“Trace 3 Examples” Is the Best Verification Instruction — But Only for JS and C# (10,800 Benchmarks)
Anthropic’s prompt engineering documentation calls verification “the single highest-leverage thing you can add to improve accuracy.” But WHAT kind of verification? We tested four strategies across 10,800 benchmark runs and three languages. Only one consistently helps—and it’s language-specific.
“Trace through 3 concrete examples with your code before responding” delivers +3.2 points for JavaScript and +5.5 points for C#. But for Python? Neutral to slightly negative (-0.7pts). Meanwhile, vague instructions like “double-check your work” are the weakest non-bare variant across all languages. Verification works, but only when you tell the model exactly WHAT to do.
This is the ninth experiment in our benchmark series, following the chain-of-thought, context pollution, model selection, politeness sweep, persona sweep, step-back, anchoring, and cross-language revisits studies.
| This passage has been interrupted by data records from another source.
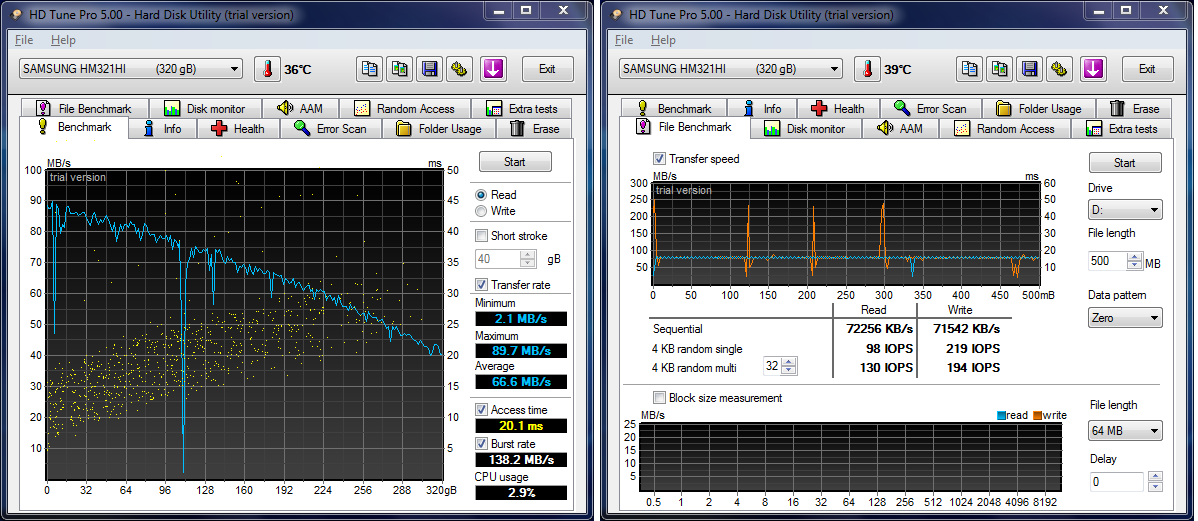Open the 64 MB file length dropdown

1125,431
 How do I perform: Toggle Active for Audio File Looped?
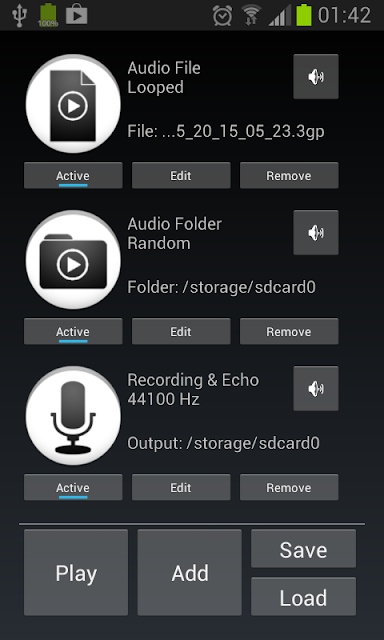pos(73,176)
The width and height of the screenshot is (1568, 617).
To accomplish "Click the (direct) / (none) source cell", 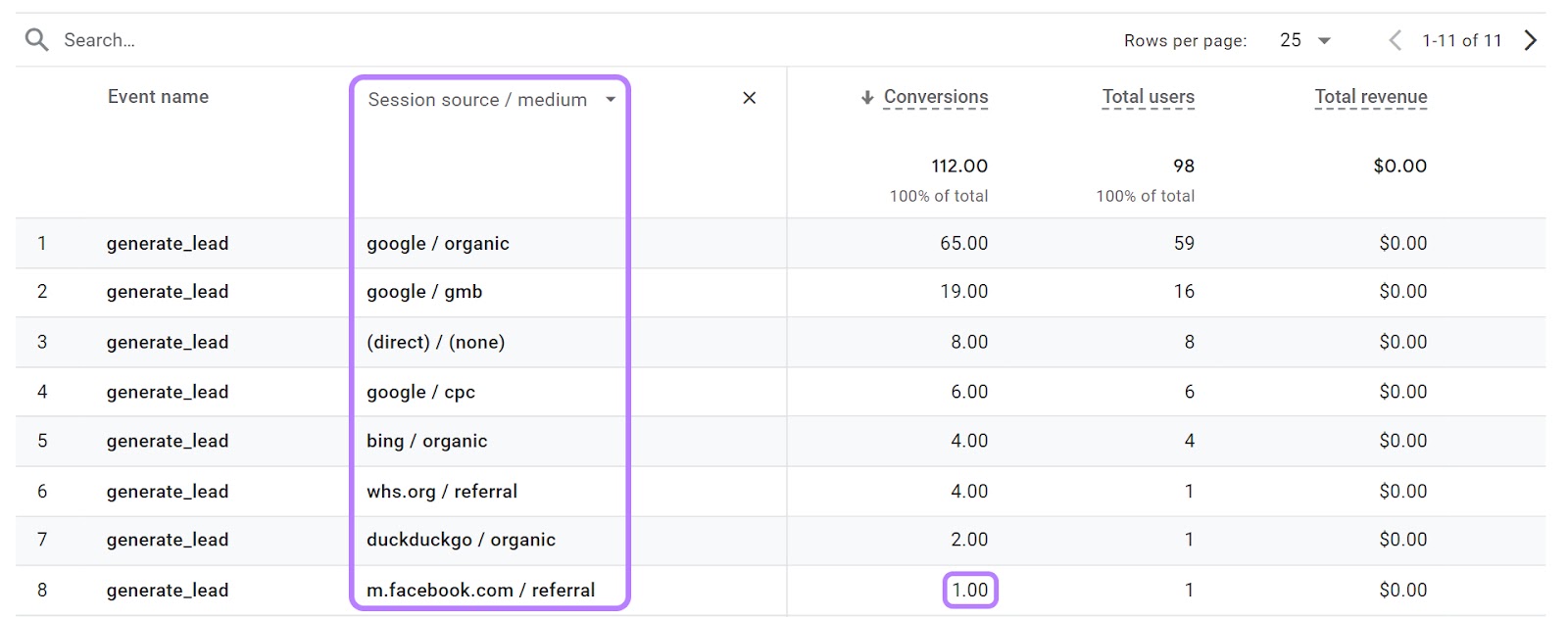I will click(435, 342).
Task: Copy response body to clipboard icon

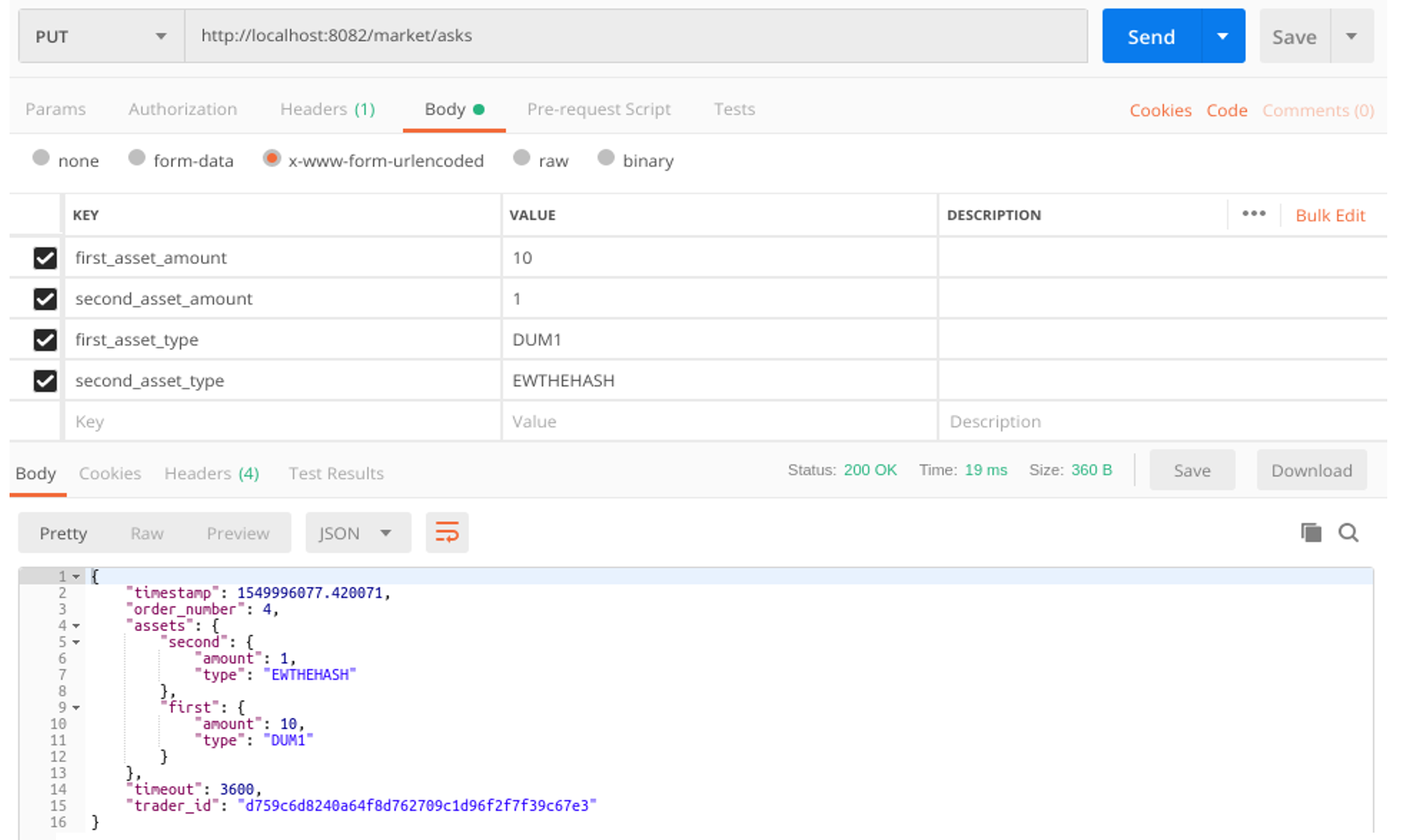Action: pos(1311,533)
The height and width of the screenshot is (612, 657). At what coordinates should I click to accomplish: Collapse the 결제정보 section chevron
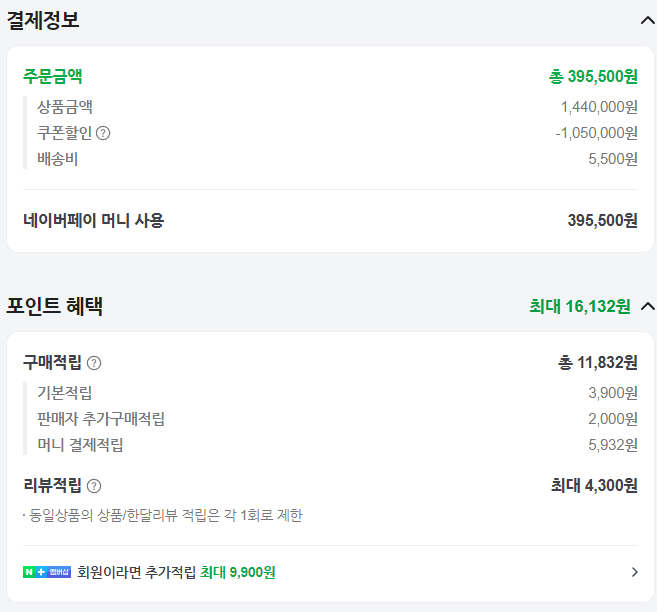(647, 20)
All data is open source at claude-benchmark.
Experiment Design
I tested five verification variants:
| Variant | Description |
|---|---|
| bare | No verification instructions (control baseline) |
| verify-vague | “Double-check your work before responding” |
| verify-run-tests | “Run the tests mentally and verify your code passes” |
| verify-with-examples | “Trace through 3 concrete examples with your code before responding” |
| verify-fix-loop | “Check your output, identify any issues, and fix them before responding” |
Each variant was run across:
- 3 models: Haiku, Sonnet, Opus
- 48 tasks across Python, JavaScript, and C# (Go scoring was sparse and is excluded from analysis)
- 10 repetitions per model-task-variant combination
That’s 5 variants × 3 models × 48 tasks × 10 reps = 7,200 runs across the three main languages, with an additional 3,600 runs in Go that showed insufficient scoring coverage.*
* Go tasks had sparse test coverage, making score deltas unreliable. We focus on Python, JS, and C# where scoring is comprehensive.
The Scoreboard

Executive summary: overall performance across all tested variants.
Here are the overall results across Python, JavaScript, and C#:
| Variant | Python | JavaScript | C# | Overall | N |
|---|---|---|---|---|---|
| bare (control) | 87.34 | 66.94 | 63.81 | 72.70 | 1669 |
| verify-vague | 86.83 | 68.91 | 65.83 | 73.86 | 1659 |
| verify-run-tests | 87.88 | 68.63 | 67.65 | 74.72 | 1652 |
| verify-with-examples | 86.62 | 70.10 | 69.28 | 75.33 | 1650 |
| verify-fix-loop | 87.41 | 69.07 | 65.37 | 73.95 | 1651 |
And here are the deltas from the bare baseline:
| Variant | Python | JavaScript | C# |
|---|---|---|---|
| verify-vague | -0.51 | +1.97 | +2.02 |
| verify-run-tests | +0.54 | +1.69 | +3.84 |
| verify-with-examples | -0.72 | +3.15 | +5.46 |
| verify-fix-loop | +0.07 | +2.13 | +1.56 |
verify-with-examples Wins — For JS and C#
But look at Python:
This is a language-specific effect. Python is Claude’s strongest language across all our experiments. The baseline score is 20+ points higher than JS or C#. When the model is already highly accurate, verification adds overhead without corresponding benefit. For JS and C#, where baseline accuracy is lower, verification helps the model catch mistakes it would otherwise miss.
Why Vague Verification Doesn’t Work
“Double-check your work before responding” is the weakest non-bare variant. It delivers +1.97pts for JS and +2.02pts for C#—better than nothing, but worse than every specific verification instruction.
This maps to the broader pattern we’ve seen across experiments: specificity matters. The model performs best when you tell it exactly what to do. “Trace through 3 concrete examples” is specific. “Double-check your work” is not.
The Specificity Gradient
There’s a clear gradient from vague to specific verification:
| Variant | Specificity | JS Delta | C# Delta |
|---|---|---|---|
| verify-vague | Low (“double-check”) | +1.97 | +2.02 |
| verify-run-tests | Medium (“run tests mentally”) | +1.69 | +3.84 |
| verify-with-examples | High (“trace 3 examples”) | +3.15 | +5.46 |
| verify-fix-loop | Very High (“check, identify, fix”) | +2.13 | +1.56 |
More specific is better—up to a point. verify-fix-loop is the most complex instruction (“Check your output, identify any issues, and fix them before responding”), but it underperforms verify-with-examples. Why?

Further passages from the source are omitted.